== EXCERPTED TEXT ==

Good morning, Quartz readers!
What to watch for today
The northeastern US goes to the polls. Voters in Connecticut, Pennsylvania, Delaware, Maryland, and Rhode Island could give frontrunners Donald Trump and Hillary Clinton a final push to secure their respective presidential nominations.
The Fed holds steady. Although the US economy is relatively healthy, the central bank is expected to delay hiking its benchmark rate, due to global economic instability. The central banks of New Zealand and Japan will also announce interest rate decisions.
Facebook versus great expectations. After a string of strong quarterly performances, the social media giant has a high bar to impress investors. Analysts expect 48% revenue growth versus last year, with mobile ads accounting for 80% of the total.
Mitsubishi faces up to its scandal. After the carmaker admitted it cheated on fuel efficiency tests for 25 years, it may be unable to issue any financial guidance, according to Reuters. Other companies reporting quarterly results include Marriott, PayPal, Boeing, Hilton, Comcast, and Nintendo.
While you were sleeping
Apple posted its first revenue decline in more than a decade. Sales of the iPhone, the company’s most important product, fell for the first time ever. Apple also missed expectations for its revenue, earnings, and quarterly guidance, sending shares down more than 6%.
Twitter plunged on disappointing guidance. The company posted mixed results: user growth and profits were better than expected, but investors keyed in on its revenue guidance, which was way below expectations. Shares plummeted more than 10%, dealing a serious blow to CEO Jack Dorsey’s turnaround efforts.

===

### PROBLEM TO SOLVE
Copy word for word the part of the morning news briefing that begins at the words "Good morning, Quartz" and ends after the words "respective presidential nominations.".

== RECORDS SUPPLIED ==

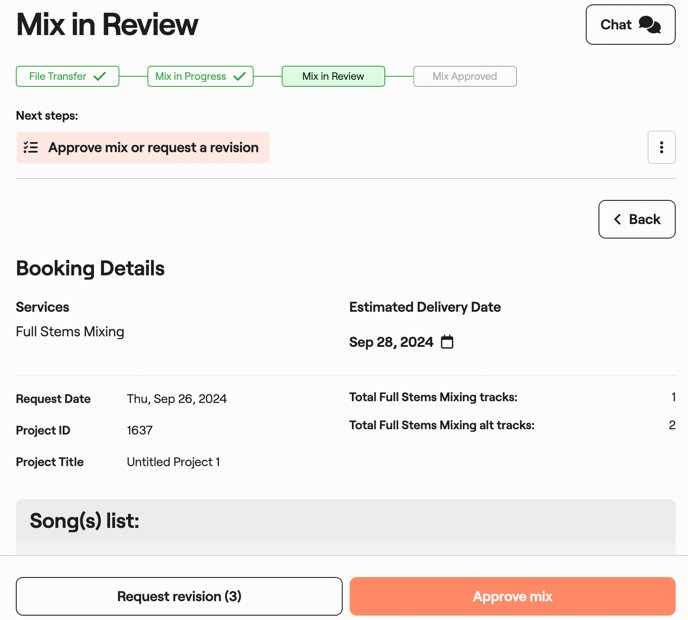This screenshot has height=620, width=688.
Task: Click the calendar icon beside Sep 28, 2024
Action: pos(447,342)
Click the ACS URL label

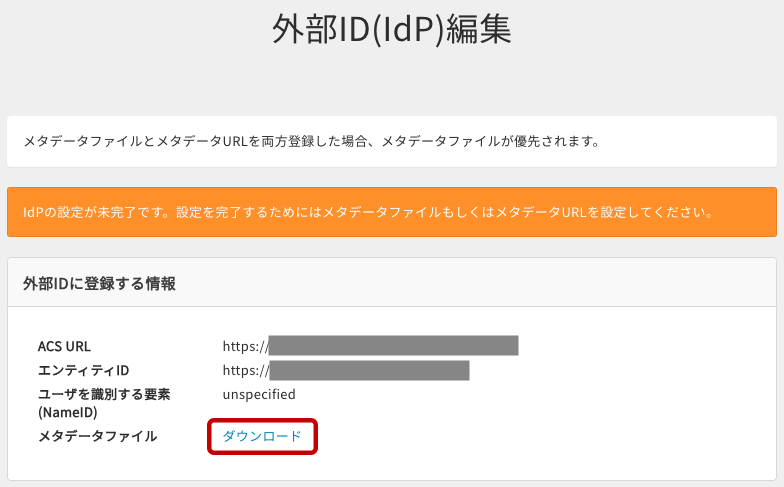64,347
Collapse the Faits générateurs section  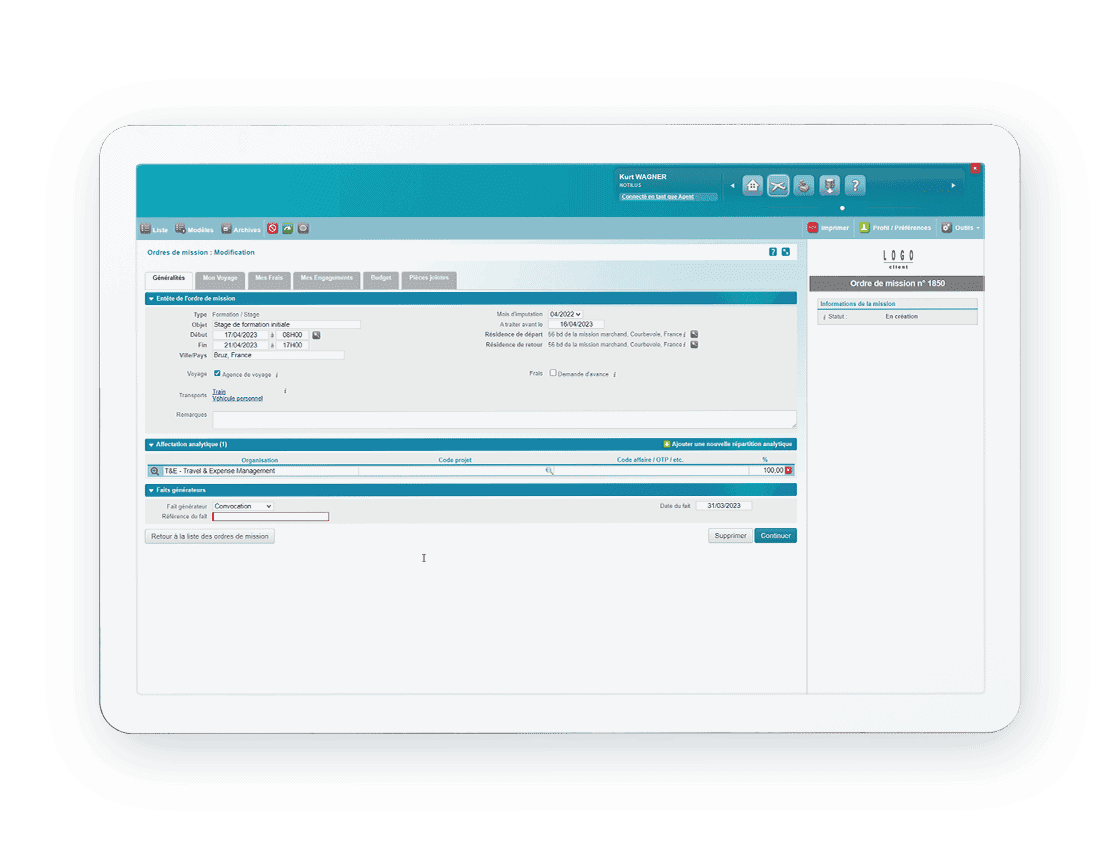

===

### YOUR SOLUTION
Good morning, Quartz readers!
What to watch for today
The northeastern US goes to the polls. Voters in Connecticut, Pennsylvania, Delaware, Maryland, and Rhode Island could give frontrunners Donald Trump and Hillary Clinton a final push to secure their respective presidential nominations.